═══ Reading passage ═══

I think it’s important for people to be able to have flexibility about their arrangements and I think it’s important for people to be able to have choice. I think the point is well made that over time, people are potentially going to want different things at different points in time and we need to have products that are able to meet those needs. Right now, I think if we’re being very honest, we don’t have the sort of products that many people would actually want in their retirement to give them an income stream in retirement that they can rely on at certain points of time in their life. So it might be, for instance, that someone who’s very compos mentis, who’s very actively engaged in their superannuation, wants to actively manage their superannuation retirement savings though an SMSF, but later on they may want, at the age of 80, to have a retirement stream kick in for them that they can rely on where perhaps they’re less actively engaged. So we want people to be able to have different products that are more innovative and we are looking at how we can help to provide the right framework where those products can be developed.

═══ Stored records ═══

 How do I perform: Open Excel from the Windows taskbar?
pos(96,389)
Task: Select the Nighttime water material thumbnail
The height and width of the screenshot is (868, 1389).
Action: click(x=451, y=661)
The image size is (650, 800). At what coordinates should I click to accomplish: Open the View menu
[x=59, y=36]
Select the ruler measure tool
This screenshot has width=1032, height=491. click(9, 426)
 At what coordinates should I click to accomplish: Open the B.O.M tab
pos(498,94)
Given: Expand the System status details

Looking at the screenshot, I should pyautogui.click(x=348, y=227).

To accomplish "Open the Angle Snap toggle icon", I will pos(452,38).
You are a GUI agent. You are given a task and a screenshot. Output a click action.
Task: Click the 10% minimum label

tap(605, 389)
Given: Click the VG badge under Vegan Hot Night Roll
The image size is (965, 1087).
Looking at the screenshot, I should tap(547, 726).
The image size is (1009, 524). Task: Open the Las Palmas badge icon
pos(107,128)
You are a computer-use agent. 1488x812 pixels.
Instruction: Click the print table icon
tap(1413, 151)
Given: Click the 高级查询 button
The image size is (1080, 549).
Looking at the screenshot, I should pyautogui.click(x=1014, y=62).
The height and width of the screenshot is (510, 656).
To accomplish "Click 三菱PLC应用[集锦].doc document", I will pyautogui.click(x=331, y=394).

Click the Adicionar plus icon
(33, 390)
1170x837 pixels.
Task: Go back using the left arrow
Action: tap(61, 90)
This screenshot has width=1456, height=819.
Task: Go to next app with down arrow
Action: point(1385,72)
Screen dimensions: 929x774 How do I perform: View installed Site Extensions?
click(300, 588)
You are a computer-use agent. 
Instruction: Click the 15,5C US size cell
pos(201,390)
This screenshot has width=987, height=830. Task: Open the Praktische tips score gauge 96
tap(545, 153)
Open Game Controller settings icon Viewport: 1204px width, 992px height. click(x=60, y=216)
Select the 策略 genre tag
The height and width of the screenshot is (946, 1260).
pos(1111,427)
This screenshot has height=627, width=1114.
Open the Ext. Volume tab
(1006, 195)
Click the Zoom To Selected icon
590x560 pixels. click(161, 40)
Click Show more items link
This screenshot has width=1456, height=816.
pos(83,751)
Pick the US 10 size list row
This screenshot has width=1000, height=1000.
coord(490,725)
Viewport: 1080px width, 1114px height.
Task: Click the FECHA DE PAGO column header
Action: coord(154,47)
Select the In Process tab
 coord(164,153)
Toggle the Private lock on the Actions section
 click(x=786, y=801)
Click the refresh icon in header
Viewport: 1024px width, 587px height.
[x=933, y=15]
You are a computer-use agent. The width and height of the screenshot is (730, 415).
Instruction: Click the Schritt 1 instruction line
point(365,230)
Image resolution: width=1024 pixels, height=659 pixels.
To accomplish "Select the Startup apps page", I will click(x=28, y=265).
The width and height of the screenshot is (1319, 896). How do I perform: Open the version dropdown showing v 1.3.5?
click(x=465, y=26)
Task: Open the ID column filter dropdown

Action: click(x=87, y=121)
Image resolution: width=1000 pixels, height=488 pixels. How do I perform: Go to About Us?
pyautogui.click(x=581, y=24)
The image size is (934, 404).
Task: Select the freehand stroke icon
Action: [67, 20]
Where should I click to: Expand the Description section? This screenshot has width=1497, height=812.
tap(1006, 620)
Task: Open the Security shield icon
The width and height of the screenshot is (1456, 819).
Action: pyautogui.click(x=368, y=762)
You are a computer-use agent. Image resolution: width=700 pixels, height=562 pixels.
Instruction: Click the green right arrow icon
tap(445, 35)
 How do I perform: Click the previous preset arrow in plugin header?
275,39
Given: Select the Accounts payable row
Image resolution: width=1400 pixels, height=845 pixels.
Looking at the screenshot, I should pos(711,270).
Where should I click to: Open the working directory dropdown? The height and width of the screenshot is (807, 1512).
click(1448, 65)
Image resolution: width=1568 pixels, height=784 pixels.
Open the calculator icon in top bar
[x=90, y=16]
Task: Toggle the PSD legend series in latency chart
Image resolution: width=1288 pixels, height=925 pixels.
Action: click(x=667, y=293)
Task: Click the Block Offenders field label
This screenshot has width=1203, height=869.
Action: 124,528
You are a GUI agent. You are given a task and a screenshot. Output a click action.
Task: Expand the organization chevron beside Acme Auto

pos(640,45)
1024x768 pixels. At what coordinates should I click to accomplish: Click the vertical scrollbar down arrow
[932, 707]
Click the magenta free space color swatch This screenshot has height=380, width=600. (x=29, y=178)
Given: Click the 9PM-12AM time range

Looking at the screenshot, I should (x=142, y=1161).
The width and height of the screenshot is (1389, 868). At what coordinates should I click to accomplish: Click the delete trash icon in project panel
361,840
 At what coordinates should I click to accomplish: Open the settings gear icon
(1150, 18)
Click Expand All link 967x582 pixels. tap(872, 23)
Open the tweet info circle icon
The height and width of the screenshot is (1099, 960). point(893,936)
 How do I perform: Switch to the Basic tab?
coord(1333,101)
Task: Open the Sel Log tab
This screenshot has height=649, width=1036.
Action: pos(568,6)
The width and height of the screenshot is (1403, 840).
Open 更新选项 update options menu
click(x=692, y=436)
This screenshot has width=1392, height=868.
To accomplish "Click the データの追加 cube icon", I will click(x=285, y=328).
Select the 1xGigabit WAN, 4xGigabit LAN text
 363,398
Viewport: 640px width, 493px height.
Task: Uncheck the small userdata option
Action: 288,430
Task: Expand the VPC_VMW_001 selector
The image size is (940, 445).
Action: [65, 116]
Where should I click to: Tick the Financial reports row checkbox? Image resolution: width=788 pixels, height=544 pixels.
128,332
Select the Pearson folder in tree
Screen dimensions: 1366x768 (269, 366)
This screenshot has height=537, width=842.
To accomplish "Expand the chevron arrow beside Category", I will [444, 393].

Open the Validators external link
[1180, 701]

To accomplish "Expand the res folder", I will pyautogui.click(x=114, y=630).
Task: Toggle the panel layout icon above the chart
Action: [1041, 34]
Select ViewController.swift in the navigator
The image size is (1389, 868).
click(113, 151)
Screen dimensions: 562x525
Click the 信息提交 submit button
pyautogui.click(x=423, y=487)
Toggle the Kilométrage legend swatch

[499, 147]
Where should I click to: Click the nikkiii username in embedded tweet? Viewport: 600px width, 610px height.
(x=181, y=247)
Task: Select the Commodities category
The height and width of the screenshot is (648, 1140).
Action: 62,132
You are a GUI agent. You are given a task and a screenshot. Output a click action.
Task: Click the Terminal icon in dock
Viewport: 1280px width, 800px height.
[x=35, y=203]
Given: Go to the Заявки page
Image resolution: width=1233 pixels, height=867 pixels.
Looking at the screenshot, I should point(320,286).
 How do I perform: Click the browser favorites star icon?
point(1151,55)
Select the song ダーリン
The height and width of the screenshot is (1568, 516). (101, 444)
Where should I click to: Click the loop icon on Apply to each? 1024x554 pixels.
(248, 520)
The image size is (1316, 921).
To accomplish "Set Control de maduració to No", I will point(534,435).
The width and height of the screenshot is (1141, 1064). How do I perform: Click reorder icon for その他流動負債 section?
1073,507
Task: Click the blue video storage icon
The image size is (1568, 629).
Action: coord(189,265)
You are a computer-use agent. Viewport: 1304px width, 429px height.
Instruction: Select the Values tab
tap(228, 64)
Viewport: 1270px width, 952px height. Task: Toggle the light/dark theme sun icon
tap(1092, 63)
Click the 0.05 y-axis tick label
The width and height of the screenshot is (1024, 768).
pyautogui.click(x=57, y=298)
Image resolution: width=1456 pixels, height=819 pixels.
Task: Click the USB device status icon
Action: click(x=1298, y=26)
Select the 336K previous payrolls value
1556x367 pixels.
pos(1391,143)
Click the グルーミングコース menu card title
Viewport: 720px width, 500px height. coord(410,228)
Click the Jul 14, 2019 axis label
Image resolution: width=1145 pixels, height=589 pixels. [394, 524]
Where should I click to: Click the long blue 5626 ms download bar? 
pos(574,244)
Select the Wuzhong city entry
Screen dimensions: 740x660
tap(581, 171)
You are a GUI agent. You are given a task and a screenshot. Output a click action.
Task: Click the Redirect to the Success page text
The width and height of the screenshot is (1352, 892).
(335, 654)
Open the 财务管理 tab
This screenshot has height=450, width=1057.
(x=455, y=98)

═══

In the passage on retirement products, at what age might the person in the speaker's example want a retirement income stream to kick in?

● **Reply to the exercise**
At the age of 80.